1. Let others know you are "there" and what you need from them.
2. Know that some people can misinterpret your silence and jump to conclusions because of it.
3. When situations are rushed or there are lots of interruptions, make sure to still give feedback and not get lost in the moment. Watch your attitude and don't get angry with people. Its okay to ask for others to repeat or just take a break.
Extrovert -
~demands spouse's attention and responsiveness
~energy increases as they interact with people
~charged up by being with people
~talk first and think later
~don't mind being interrupted by phone calls
~can do several things at once
~need affirmation from friends about who they are, what they do, and how they look
~don't keep their thoughts to themselves
~procrastinates when it comes to projects that require silence
~enjoy human interaction
~talkative
~enjoy large social gatherings
~wear decorative clothing
~in a work setting, they tend to decorate their office, leave their door open with chairs available, and have candy ready for visitors
How to communicate with the extravert:
1. Let them talk!
2. Add variety
3. Keep a lively pace
Extravert Actions!
1. Know that your actions can be very overwhelming to other people.
2. Make a conscious effort to slow down, allow silence, ask for others' opinions and then LISTEN!
3. Before moving to another topic, ask for input.

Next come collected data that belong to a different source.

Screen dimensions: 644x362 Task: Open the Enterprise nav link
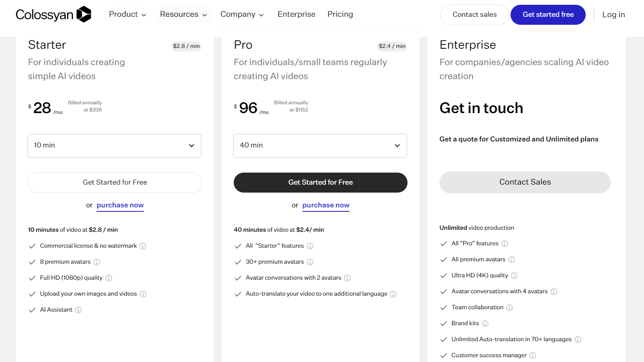(296, 14)
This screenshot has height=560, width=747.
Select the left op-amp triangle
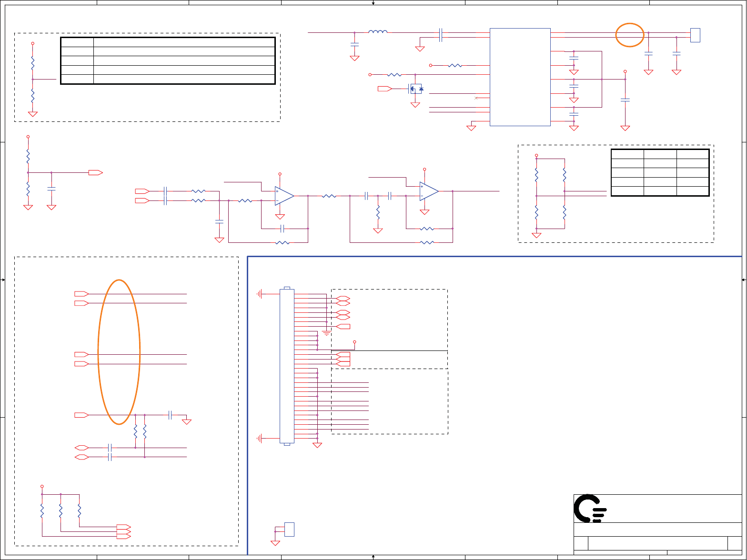284,195
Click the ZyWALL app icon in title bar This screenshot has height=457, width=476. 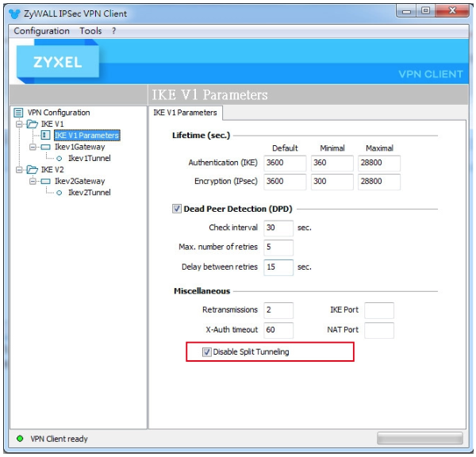click(15, 13)
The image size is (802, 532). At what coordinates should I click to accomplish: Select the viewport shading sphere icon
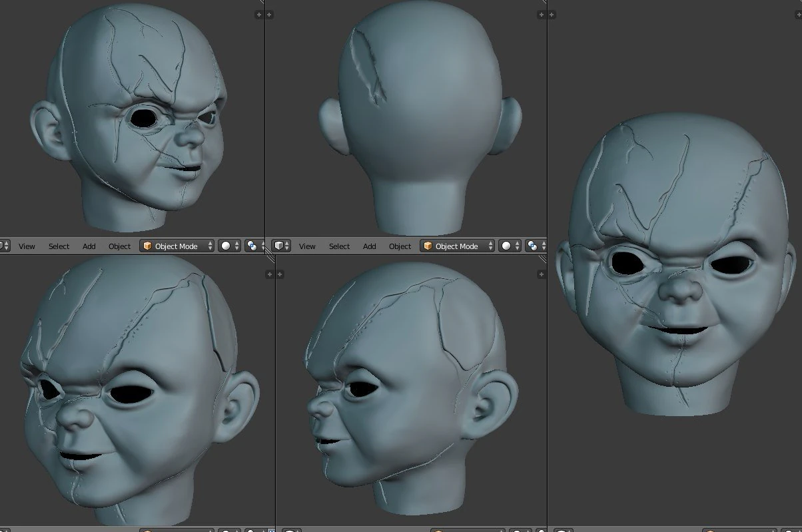(x=226, y=246)
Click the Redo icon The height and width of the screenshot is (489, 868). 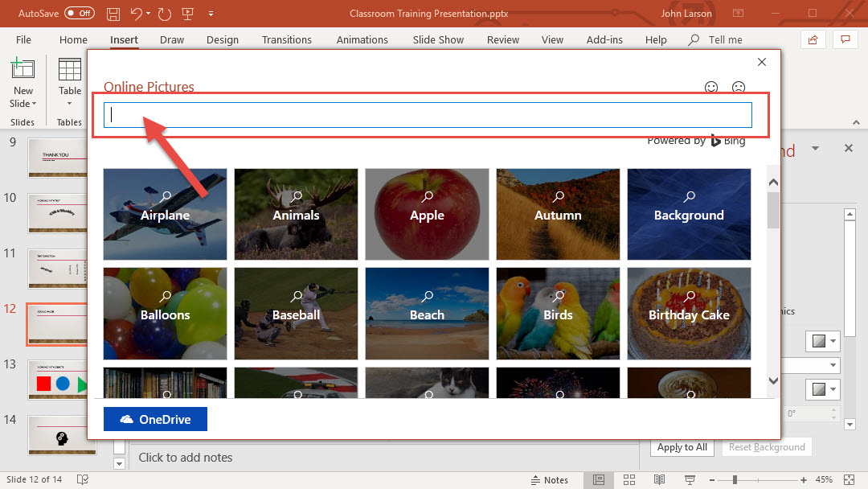(165, 14)
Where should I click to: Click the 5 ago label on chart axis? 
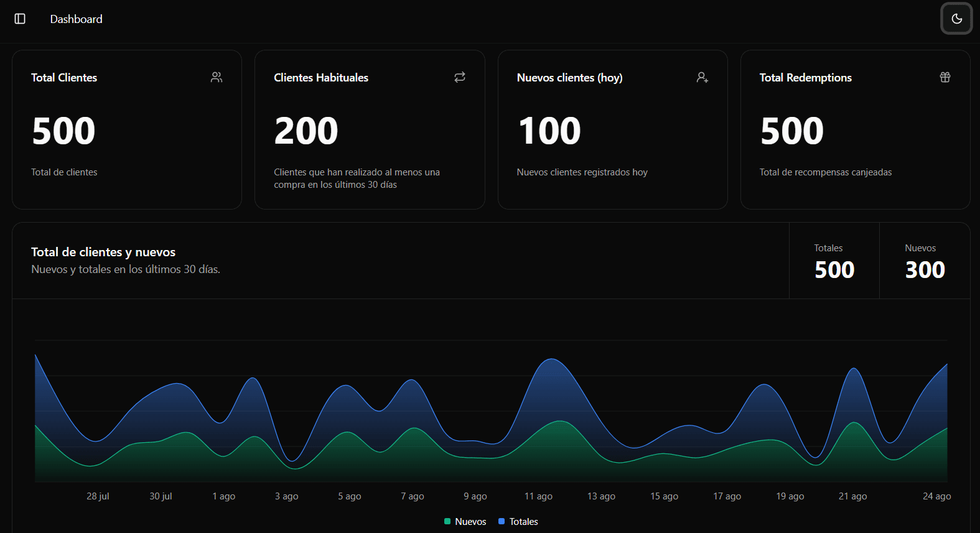coord(350,496)
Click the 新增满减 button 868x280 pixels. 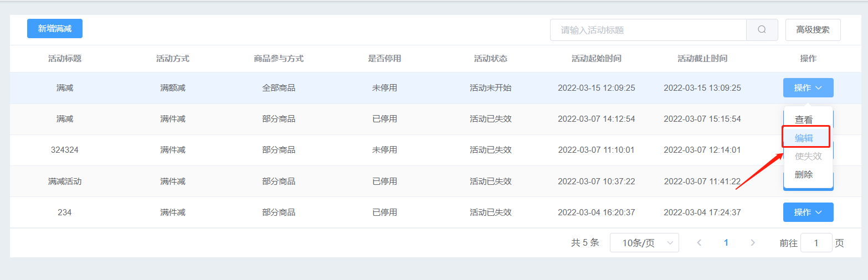pyautogui.click(x=55, y=29)
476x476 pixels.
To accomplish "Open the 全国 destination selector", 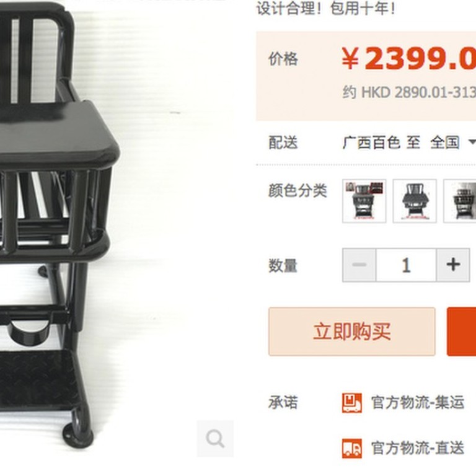I will click(x=445, y=143).
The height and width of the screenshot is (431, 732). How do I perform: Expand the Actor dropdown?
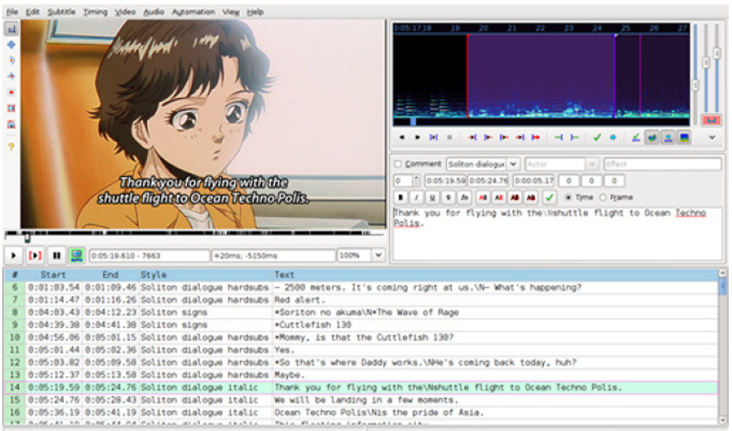(x=592, y=164)
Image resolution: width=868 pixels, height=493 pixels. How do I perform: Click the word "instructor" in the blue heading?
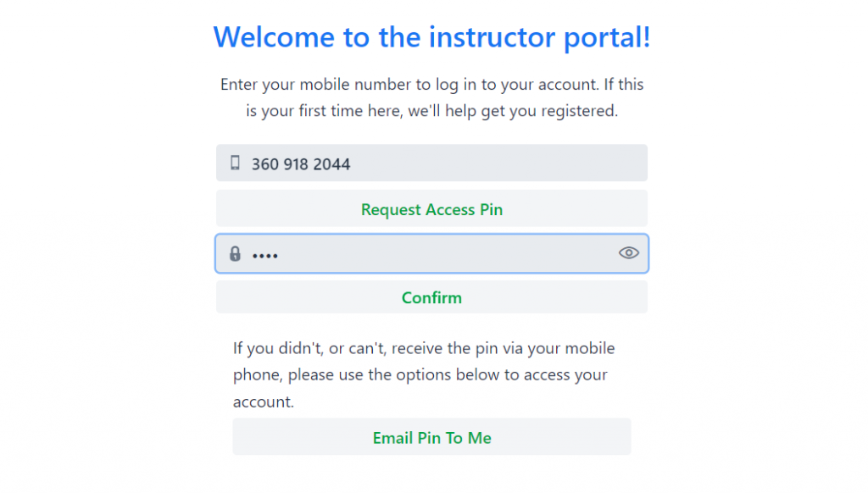[492, 37]
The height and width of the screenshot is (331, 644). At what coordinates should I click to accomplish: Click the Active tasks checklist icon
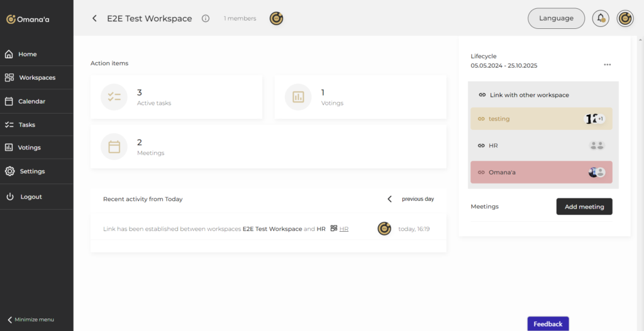(x=114, y=97)
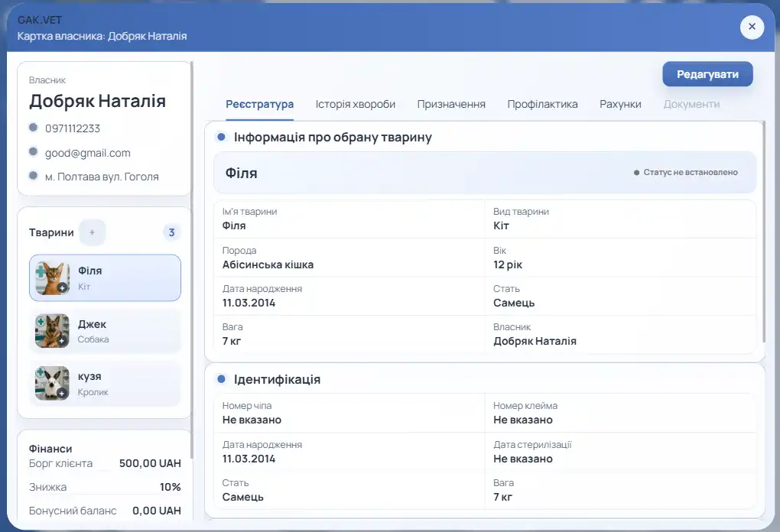Click the animal count badge showing 3

[x=171, y=232]
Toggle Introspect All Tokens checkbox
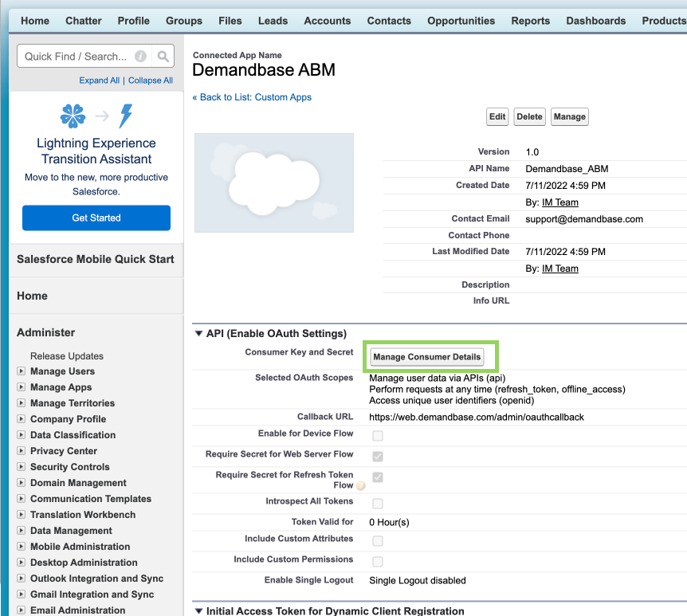The image size is (687, 616). tap(378, 504)
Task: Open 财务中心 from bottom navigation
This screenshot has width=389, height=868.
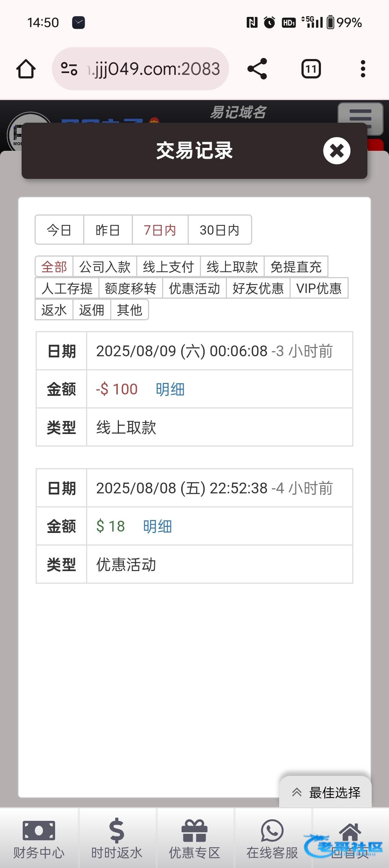Action: (x=39, y=838)
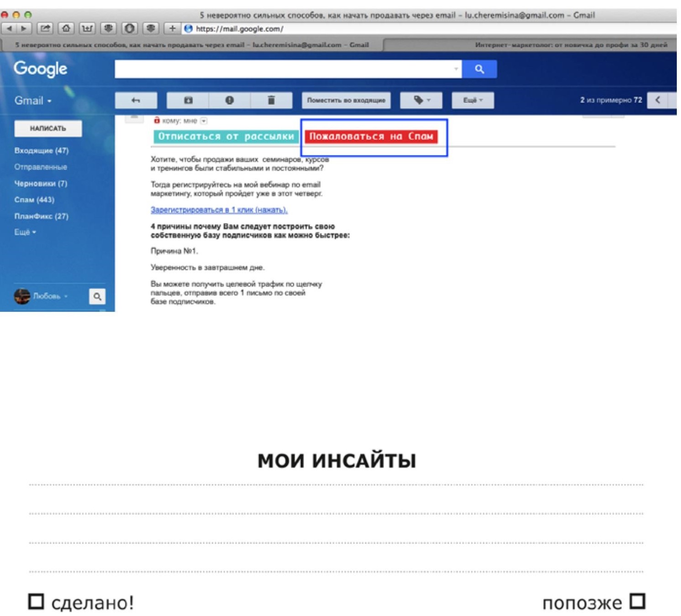
Task: Open the Gmail product switcher dropdown
Action: click(x=33, y=101)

There seem to be very few that are actually one or the other (wikipedia reports that each only report about 16% of the population). Most people actually tend to me ambiverts, which is a balance of the two. These are the people that enjoy social interaction and being in groups, but they also relish the time they get to be alone.
No matter what we all are, these are great traits for each of us to keep in mind. At first, its fun and comical to figure out what people are. However, it really comes in handy when we interact with people. It gives us insight to each other so we can be the most effective in our relationships. It helps us to approach people correctly. It helps us extend grace to each other. But, most of all, it builds on the foundation of our relationships. When we seek to know the other person, we can serve them best, if we know how they might respond.
Be careful not to stereotype. People can (and will) always surprise you, especially those who respond differently depending on the circumstance. Just pay attention to their consistent character. You will see a pattern and will then be able to respond accordingly. This is not an overnight process. It takes time! But, if we truly love one another, then we should really take the time to know a person. If we love as God does, we should WANT to know the person.
Take time today to dig deeper into a particular relationship (if you're married, I highly suggest you start with your spouse). Knowing them and serving them in a way that is intentional will speak volumes!
(Information came from "How to Get Along with Almost Anyone" by H. Norman Wright; wikipedia.com "extraversion and introversion"; http://www.melbabenson.com/articles_files/I%20and%20E%20at%20Work.pdf ).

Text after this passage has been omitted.